A veces las cosas nos salían más o menos, pero cuando nos salían muy bien, dábamos un paso más hacia extraña aventura que consiste en ganar lectores en los sitios más inusitados. Por ejemplo, desde que la madura actriz Margarita Gralia publicó el pictorial hecho por su esposo, el escenógrafo Ariel Bianco, sin que mediara la “magia” del PhotoShop, aumentó el número de mujeres lectoras.
 
 
Y cuando el fantástico fotógrafo Diego Carballo, el que más captó la necesidad de llenar de contenido los reportajes de desnudos en un mundo donde lo estrictamente visual ya no era una sorpresa, hizo su hermoso reportaje con alcatraces, emulando el famoso cuadro de Diego Rivera, logramos un hecho inédito: que nuestra revista matriz publicara por primera vez un pictorial de otro país que no fuera Estados Unidos.
 
 
Enrique Vila-Matas, César Aira, Alberto Fuguet, Juan Villoro, Roberto Bolaño, Alan Pauls, Quino, Roberto Fontanarrosa, Hanif Kureishi… la lista de firmas literarias de primer nivel es interminable y conforman uno de los testimonios que explican el éxito que tuvo la Playboy México.
 
 
En este punto recuerdo con dulzura cuando Juan Villoro nos dijo que los contenidos eran demasiado jugados y profundos, que alguna vez se iban a dar cuenta y el sueño iba a terminar.

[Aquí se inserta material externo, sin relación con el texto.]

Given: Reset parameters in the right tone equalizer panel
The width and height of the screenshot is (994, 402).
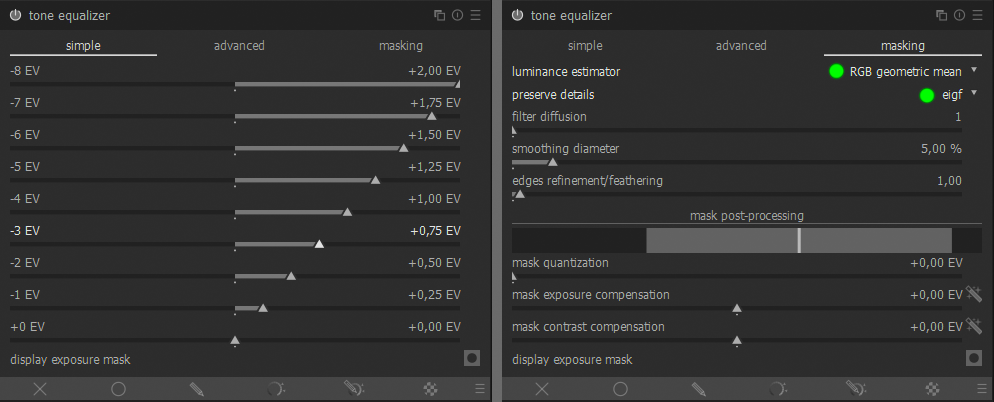Looking at the screenshot, I should (x=958, y=15).
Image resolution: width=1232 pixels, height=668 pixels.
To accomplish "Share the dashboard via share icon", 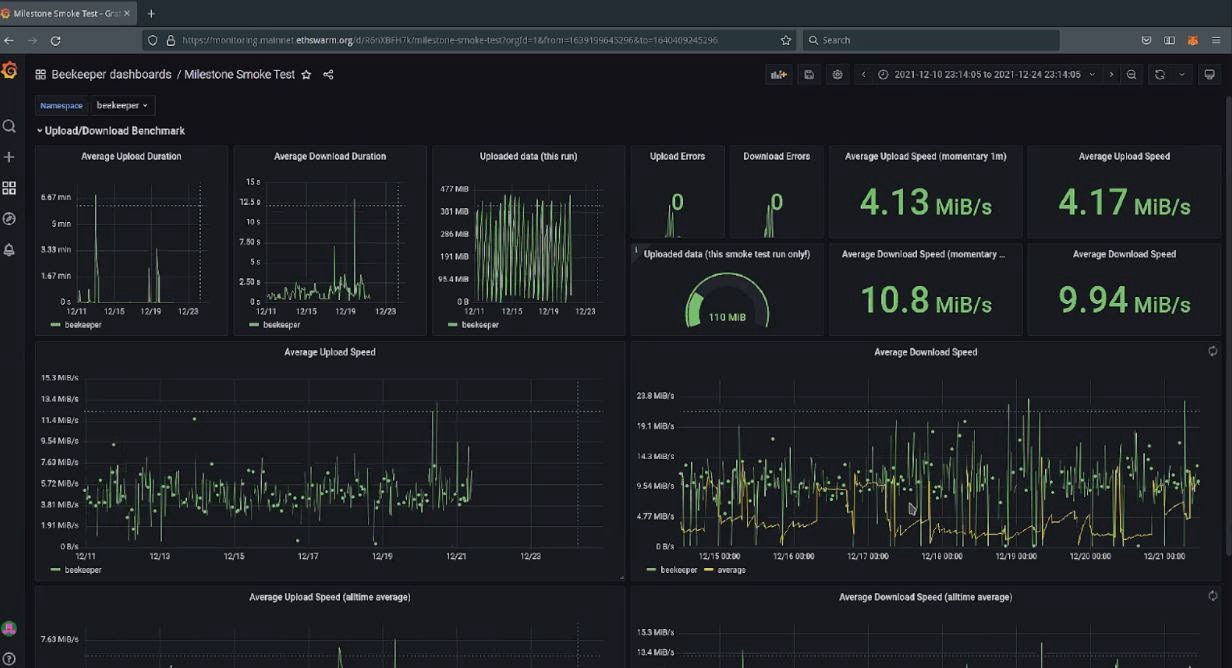I will pyautogui.click(x=328, y=75).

Que lo disfrutáramos a pleno mientras durara.
 
 
Lo cierto es que para nosotros aquella broma que consiste en decir que uno lee Playboy por los contenidos, no resultaba una broma cuando hacíamos la revista.
 
 
Hasta que la crisis del periodismo impreso comenzó a mostrar sus afiladas fauces, hasta llegar a este estado terminal que hoy padecemos.
 
 
Un editor no tiene amigos sinceros. No tiene una fuerza consistente que avale y perpetúe su trabajo. Al contrario. Si en una operación quirúrgica jamás a nadie se le ocurriría darle instrucciones al cirujano, en nuestro oficio crecen sin medida los que están convencidos de que lo harían mucho mejor que el editor de turno.
 
 
Ni los empresarios periodísticos, ni los jefes de ventas, ni los que compran pauta publicitaria, ven con buenos ojos a los editores. La única fuerza genuina que tiene un editor son los lectores.
 
 
Y en la gran crisis de los medios impresos, la reacción de la industria fue precisamente desatender a los lectores. No juzgo esa acción, pero esa fue la acción. Los colaboradores comenzaron a ser moneda de cambio, una masa gris y pesada a la que tardaban en pagarles, cuando no los dejaban directamente sin su salario, sin más ni más.
 
Comenzaron a pedir mano de obra gratuita y a ofrecer como “contenido” los boletines elaborados por las agencias de relaciones públicas que comenzaron a proliferar aquí y allá.
 
 
El día que me llamaron a la oficina del jefe para decirme que debía aligerar los contenidos, porque de otro modo era probable que yo ganara el Pulitzer, pero la empresa iba a llegar a la ruina, supe que el vaticinio de Juan Villoro se había cumplido.
 
 
El sueño había terminado.
 
 
Ni yo gané el Pulitzer ni la empresa llegó a la ruina.
 
Por eso no pude dejar de llorar cuando supe que la revista Playboy en los Estados Unidos dejaría de publicar desnudos completos y que de 4 millones de lectores de contenidos en su página web habían pasado a 16 millones.
 
 
Al final, sí importan los contenidos.
 
Y si bien siempre creí en el efecto positivo de la autocrítica más que en el del autoelogio, no puedo dejar de pensar en mi equipo de trabajo y abrazándolo a la distancia decirle: -Teníamos razón.